I’ll start this by saying I am currently working with a small AI research group, I don’t claim to know everything in the field (the more you know, the more you know that you don’t know, and there is always a place to learn more), but this is what I’m seeing around me.
I think a lot of people and companies are looking at AI the wrong way. From companies thinking they can fully replace people to “vibe” coders, and so on. On the other side there are people seeing it all as over hyped and not even a viable tool. Not being able to make hands correctly in pictures or tell how may Rs are in strawberry. I see it more like a new industrial revolution some what to when illustrator and photoshop came out and artist were not replaced, but they were retooled and small groups were able to accomplish a lot more that only big studios were able to do before. I see AI doing the same while effecting more fields if not close to all big companies that doesn’t mean slap AI on everything. While still needing competent people in each field even more to run these tools (artist may need to learn some python).
Some of the large LLM companies are starting to see a plateau and think the answer is keep shoving more of everything including crap. In a hope to make some kinda “cure all” model that they can sell to every industry and don’t see why they are still getting some crazy crap out. This is also akin to users over prompting an AI model bringing less weight to each word. Where distilled models like R1 have had better results in a smaller package. The problem with distilling is you still have the crap but it has less weight, and in this form I don’t think it is a good solution but is on the right path.

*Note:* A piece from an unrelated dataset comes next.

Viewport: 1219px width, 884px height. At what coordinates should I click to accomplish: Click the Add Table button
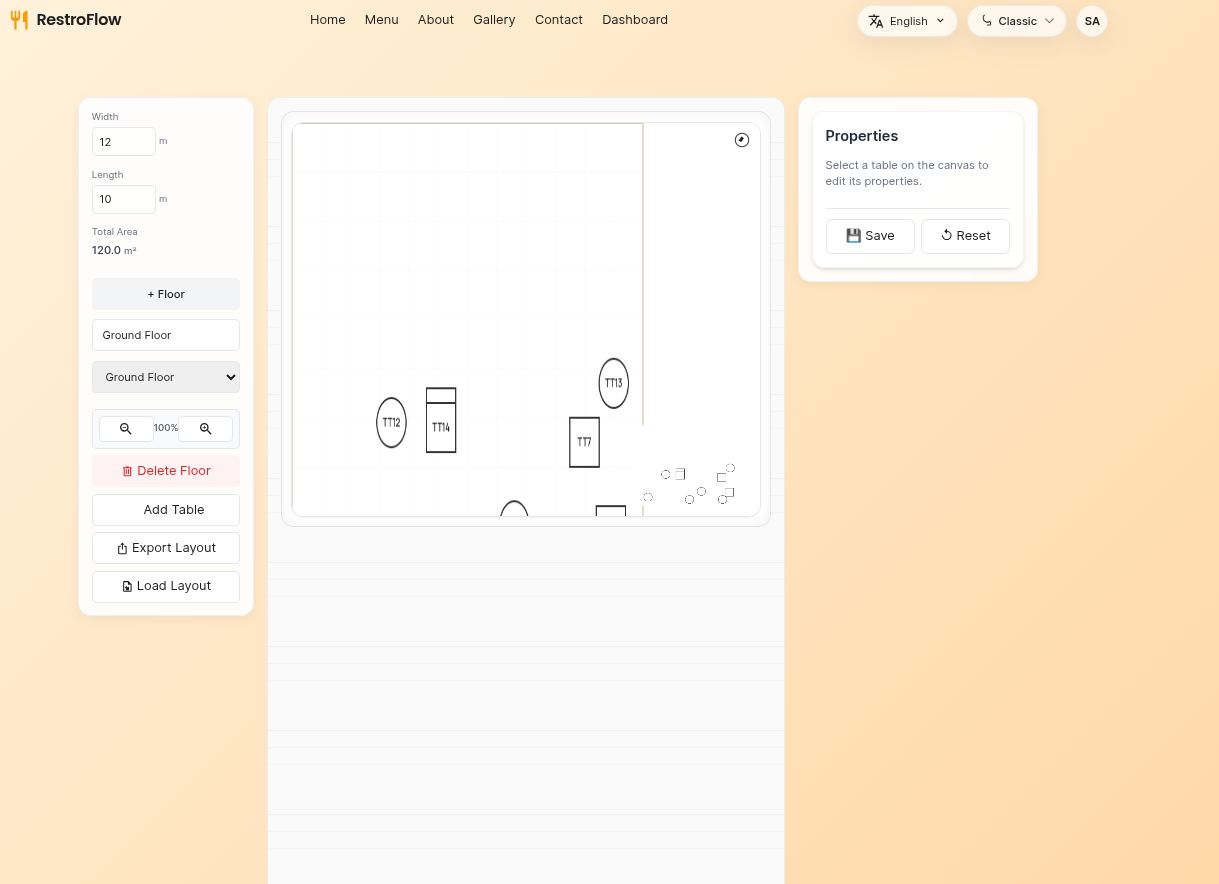(x=166, y=510)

Where I have seen the most real growth in AI as a viable tool is in specialized modular and microservices architectures. With multiple small scope monolithic structures at the back. For an example of both structure and needing competent people in each field lets look at taking concept ideas or art to production ready game assets that is already being used to make different skins and weapons in games today. The small scope monolithic structures for this would/can be LoRA models, LoRA is a parameter-efficient fine-tuning method that allows for specialized training of many AI models without requiring massive amounts of data or computational resources. Instead of updating all the parameters of a large model, LoRA introduces a small set of low-rank matrices that are trained to adapt the model to a specific task or domain, This technique is not just in art or games but also starting to be used in healthcare, finance, education, coding and car manufacturing like czingers ai made car. Back to the example the typographers for the game would make a LoRA based on schnell keeping it’s algorithm and replacing it’s reference library with the one they make for the games text then trains it (training can be done on a single workstation). This is repeated for each part such as models being trained only on hands or weapons, trees, faces and so on. This not only fixes the crap in crap out problem it also gives better and consistent result, but the person making it would need to know about both fields and supervise results. These LoRAs are then used in modular pipelines/workflow to be able to none destructively change larger custom AI models. Resulting in something that looks more like unreal engines blueprint system and able to take text or image prompts and give textured 3d models that fit in the game.
In the example above you can replace typographers with medical researcher or programmer and schnell with what ever LLM and they train their models on their research or code base (vibe coders you still need to know coding to not get crap in crap out) to be used in conjunction with others. I am not saying LoRAs are the only way to do this as well.
End point, I see AI being a viable tool that will let small groups get a lot more done, but not in the ways it is being hyped as a cure all, it’s a toolbox going from screwdriver to power drill. If you think I missed something/ got something wrong please let me know. If you are working with AI on a professional level please write what you think is a realistic look at the AI industrial revolution.